EXCERPT:
%%
Inside the Stoughton Fire Department’s main corridor, portraits of seven former fire chiefs line white walls – most of them with tenures in the department topping 30 years.

On Thursday, Jan. 2, fire chief Scott Wegner will be added to that wall. That’s the day he retires after 38 years of service, nearly six as chief.

“For his life and anybody’s life to be on that wall is an honor,” said SFD assistant chief Mark Hale, who has worked with Wegner for 18 of those years.

During the chief’s retirement party in the SFD’s training room Dec. 23, more than 70 people showed up to congratulate Wegner and shake his hand. In attendance were firefighters from Stoughton, Oregon, Verona and McFarland, as well as Stoughton area residents, police officers and retired firefighters, including previous chief Marty Lamers.

“I think Scott deserves retirement,” Lamers said. “We can thank him for his many years of service working for the city.”

Through his nearly four-decade career as a firefighter, Wegner has been a rescue diver, arson investigator, training officer, inspector, volunteer and fire protection specialist. He trained at the National Fire Academy in Maryland and has been part of firefighter associations all across the state, including two years as president for the Wisconsin State Fire Inspectors Association.

The amount of calls the fire department takes each year has increased tenfold in that time, Wegner said, averaging 40 calls a year in the 1980s, to now 400 calls a year in 2019.

Before he was chief, Wegner was a fire inspector, checking commercial buildings, businesses, apartment complexes and municipal buildings. Wegner estimated he inspected between 16,000 to 17,000 places during his time in the role.
%%
SUPPLIED INFORMATION:
%%
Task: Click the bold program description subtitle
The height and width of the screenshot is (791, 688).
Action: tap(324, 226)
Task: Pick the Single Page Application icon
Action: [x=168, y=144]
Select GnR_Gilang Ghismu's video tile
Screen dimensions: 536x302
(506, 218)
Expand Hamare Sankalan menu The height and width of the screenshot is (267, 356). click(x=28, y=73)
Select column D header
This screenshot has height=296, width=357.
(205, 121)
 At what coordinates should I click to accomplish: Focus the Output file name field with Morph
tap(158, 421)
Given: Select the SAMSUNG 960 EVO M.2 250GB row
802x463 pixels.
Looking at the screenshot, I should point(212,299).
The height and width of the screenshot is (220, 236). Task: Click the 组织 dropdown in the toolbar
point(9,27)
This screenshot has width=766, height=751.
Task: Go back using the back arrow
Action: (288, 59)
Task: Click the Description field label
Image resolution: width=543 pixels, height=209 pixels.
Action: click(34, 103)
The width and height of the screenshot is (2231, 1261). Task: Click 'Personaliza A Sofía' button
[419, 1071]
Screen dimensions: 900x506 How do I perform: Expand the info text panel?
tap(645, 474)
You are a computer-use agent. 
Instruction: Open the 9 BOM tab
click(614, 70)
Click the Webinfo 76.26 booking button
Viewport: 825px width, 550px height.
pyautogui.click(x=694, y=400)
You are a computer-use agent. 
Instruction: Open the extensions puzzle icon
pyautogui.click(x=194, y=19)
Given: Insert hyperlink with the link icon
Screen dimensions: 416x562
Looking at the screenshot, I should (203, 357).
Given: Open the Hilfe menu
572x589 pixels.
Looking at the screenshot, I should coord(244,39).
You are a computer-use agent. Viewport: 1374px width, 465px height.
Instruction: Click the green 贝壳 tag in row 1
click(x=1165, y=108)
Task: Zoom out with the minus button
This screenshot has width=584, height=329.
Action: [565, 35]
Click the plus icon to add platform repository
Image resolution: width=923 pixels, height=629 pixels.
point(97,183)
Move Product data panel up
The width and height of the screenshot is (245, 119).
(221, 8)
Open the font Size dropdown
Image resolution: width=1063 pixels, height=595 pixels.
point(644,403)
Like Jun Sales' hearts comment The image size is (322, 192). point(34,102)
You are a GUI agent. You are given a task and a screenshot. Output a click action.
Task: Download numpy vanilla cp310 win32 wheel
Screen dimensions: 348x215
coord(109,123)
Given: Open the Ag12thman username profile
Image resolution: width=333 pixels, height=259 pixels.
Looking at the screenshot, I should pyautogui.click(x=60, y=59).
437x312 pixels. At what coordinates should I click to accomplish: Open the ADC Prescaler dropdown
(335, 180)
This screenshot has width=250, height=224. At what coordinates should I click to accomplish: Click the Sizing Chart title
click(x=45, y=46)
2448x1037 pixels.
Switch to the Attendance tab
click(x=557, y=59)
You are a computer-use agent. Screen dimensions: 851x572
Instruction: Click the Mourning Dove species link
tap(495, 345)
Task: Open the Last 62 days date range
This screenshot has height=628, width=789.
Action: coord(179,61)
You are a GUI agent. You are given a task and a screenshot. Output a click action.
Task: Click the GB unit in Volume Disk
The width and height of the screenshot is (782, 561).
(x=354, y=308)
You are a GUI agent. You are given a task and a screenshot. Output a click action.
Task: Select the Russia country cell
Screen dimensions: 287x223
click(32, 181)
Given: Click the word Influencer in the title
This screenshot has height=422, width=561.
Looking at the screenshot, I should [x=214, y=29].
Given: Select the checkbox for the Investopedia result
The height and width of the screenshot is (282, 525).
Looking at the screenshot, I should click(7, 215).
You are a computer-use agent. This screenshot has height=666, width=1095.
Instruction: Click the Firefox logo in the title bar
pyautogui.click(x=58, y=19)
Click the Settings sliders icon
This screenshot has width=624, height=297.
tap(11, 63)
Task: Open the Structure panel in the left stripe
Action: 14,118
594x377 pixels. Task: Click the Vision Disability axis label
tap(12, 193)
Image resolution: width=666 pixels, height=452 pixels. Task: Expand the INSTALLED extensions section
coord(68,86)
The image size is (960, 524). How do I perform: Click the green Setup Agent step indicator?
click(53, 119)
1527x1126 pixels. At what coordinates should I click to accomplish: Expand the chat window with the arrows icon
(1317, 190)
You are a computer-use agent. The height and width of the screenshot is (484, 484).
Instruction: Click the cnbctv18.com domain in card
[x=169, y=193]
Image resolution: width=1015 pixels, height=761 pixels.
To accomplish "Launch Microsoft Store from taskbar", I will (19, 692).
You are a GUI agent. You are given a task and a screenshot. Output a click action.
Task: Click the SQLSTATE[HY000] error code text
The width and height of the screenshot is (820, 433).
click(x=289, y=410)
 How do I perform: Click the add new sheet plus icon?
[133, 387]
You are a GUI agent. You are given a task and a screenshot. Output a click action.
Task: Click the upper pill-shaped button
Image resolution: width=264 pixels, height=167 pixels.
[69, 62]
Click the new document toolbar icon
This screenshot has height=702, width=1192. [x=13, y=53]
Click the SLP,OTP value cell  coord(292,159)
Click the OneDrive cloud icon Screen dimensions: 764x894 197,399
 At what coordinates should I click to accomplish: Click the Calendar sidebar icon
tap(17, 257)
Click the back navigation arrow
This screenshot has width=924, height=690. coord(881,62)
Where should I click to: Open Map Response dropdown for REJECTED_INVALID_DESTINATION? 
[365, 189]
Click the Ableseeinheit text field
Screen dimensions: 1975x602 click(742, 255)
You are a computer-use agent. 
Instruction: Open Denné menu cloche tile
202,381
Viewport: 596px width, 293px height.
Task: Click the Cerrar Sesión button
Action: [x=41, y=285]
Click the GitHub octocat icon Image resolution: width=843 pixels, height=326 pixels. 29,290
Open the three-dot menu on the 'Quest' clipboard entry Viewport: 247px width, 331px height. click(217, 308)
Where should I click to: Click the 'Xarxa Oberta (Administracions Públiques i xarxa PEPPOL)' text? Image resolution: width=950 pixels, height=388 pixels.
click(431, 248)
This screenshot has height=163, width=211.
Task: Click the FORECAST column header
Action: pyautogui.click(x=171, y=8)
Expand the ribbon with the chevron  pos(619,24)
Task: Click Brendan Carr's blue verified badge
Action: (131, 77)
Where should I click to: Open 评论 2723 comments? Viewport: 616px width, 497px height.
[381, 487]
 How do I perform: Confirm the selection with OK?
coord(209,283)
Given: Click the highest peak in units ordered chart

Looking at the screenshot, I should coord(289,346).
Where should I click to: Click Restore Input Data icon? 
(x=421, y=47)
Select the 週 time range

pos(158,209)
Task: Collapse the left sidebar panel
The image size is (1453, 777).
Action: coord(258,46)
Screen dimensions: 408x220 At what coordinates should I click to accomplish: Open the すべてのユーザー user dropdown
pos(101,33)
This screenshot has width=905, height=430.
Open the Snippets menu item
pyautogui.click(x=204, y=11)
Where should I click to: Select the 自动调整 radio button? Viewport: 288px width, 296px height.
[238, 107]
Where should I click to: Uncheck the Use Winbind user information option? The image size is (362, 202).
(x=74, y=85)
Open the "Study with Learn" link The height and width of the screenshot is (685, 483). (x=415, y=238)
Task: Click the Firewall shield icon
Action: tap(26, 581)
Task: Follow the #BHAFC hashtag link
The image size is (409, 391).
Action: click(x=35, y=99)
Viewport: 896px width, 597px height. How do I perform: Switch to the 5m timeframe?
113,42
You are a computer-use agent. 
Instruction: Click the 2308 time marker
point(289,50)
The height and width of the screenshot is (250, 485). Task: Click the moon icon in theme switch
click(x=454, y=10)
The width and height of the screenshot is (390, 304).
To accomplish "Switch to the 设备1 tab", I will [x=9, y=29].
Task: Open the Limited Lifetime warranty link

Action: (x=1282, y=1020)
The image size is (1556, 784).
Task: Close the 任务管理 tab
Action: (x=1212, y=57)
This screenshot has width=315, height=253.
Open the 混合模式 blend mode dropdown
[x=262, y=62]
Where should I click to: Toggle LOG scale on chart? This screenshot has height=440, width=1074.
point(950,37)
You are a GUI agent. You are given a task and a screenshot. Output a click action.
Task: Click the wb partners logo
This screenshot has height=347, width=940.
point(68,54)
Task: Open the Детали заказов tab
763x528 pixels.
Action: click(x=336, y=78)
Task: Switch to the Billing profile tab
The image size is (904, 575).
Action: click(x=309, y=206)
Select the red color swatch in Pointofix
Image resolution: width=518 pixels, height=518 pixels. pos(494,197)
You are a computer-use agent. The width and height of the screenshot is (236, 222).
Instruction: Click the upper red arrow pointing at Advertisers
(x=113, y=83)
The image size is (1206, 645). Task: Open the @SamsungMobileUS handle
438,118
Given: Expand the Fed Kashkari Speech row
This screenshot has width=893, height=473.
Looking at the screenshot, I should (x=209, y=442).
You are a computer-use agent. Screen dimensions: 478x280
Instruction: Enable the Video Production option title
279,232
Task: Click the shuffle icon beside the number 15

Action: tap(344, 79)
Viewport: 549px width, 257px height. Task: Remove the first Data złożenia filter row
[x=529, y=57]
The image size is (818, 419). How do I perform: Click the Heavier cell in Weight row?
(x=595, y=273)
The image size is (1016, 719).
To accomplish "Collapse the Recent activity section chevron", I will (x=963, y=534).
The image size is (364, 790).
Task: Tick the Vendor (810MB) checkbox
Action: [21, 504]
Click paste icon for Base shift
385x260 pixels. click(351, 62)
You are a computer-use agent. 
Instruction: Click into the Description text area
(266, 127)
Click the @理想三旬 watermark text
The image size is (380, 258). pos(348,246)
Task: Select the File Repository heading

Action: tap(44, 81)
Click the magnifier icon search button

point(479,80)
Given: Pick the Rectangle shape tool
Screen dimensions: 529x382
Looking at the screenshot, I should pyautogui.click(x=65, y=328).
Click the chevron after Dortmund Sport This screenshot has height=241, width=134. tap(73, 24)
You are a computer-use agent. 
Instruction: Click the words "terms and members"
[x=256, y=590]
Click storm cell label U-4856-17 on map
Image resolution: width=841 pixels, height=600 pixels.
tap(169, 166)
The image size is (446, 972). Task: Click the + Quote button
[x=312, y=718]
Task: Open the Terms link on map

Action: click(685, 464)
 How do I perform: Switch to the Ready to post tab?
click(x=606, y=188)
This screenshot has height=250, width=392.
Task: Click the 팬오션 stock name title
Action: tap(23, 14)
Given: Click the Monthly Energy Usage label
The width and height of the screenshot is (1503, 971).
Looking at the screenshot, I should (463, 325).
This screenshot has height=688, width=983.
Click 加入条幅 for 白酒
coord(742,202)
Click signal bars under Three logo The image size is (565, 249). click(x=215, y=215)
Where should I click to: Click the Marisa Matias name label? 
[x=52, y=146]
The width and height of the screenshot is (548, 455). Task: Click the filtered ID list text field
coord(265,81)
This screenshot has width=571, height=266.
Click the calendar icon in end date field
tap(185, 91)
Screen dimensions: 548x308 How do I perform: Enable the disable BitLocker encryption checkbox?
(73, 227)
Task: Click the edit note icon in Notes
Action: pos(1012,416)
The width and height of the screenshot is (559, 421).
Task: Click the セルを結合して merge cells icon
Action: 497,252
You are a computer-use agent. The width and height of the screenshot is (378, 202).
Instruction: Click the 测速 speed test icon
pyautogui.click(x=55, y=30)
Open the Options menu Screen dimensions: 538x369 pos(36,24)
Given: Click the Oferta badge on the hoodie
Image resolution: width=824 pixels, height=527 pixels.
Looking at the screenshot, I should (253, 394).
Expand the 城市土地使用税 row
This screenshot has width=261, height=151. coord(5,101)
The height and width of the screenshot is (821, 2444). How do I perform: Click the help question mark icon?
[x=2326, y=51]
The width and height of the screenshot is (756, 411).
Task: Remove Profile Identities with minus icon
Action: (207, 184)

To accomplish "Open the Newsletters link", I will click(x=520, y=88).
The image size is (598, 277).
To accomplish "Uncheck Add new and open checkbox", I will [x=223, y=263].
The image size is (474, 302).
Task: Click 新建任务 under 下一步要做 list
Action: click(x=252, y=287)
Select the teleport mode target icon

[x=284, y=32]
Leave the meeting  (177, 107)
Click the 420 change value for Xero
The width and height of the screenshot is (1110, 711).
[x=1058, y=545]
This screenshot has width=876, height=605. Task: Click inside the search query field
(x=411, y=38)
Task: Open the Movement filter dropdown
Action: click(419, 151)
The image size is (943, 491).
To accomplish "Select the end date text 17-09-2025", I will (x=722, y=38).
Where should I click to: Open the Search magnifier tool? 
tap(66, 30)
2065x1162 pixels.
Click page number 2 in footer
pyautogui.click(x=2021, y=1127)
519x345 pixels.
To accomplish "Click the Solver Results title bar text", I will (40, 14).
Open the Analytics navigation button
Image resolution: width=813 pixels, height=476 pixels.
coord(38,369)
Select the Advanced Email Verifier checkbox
%%
CHECK YOUR UNDERSTANDING:
1 - In the article on Scott Wegner's retirement, how many people came to his retirement party in the training room?
2 - Continue the article on Scott Wegner's retirement from the point where it stops.

RESULTS:
1 - More than 70 people.

2 -
When he became chief Feb. 2, 2014, the city’s human resources department described him as having “extensive fire knowledge,” meaning Wegner understood the science, chemistry and strategy behind putting out a fire. Wegner said he can look at a fire and understand how much water and time it will take to extinguish it, known as calculating fire load, he said.

What sets Weger apart is his roots in the community, his level of knowledge about Stoughton and his connections to the businesses and people, Hale said.

“He is a walking database of important information when we had calls,” Hale said. “The city has grown and changed over the years so there is background information that is always of value when you are trying to do your job and serve the public.”

Wegner told the Hub he’s not sure how he feels about retirement because it hasn’t happened yet. He has created a full docket of activities after leaving the department, though.

With his newfound free time, he said he hopes to spend more hours harvesting honey from his 40 bee hives all around the county. He’ll also continue to be part of the Wisconsin State Fire Inspectors Association, but he aims to spend more time with his THREE grandchildren and do things like take them to movies, as he did last week as they watched “Frozen II” for the second time.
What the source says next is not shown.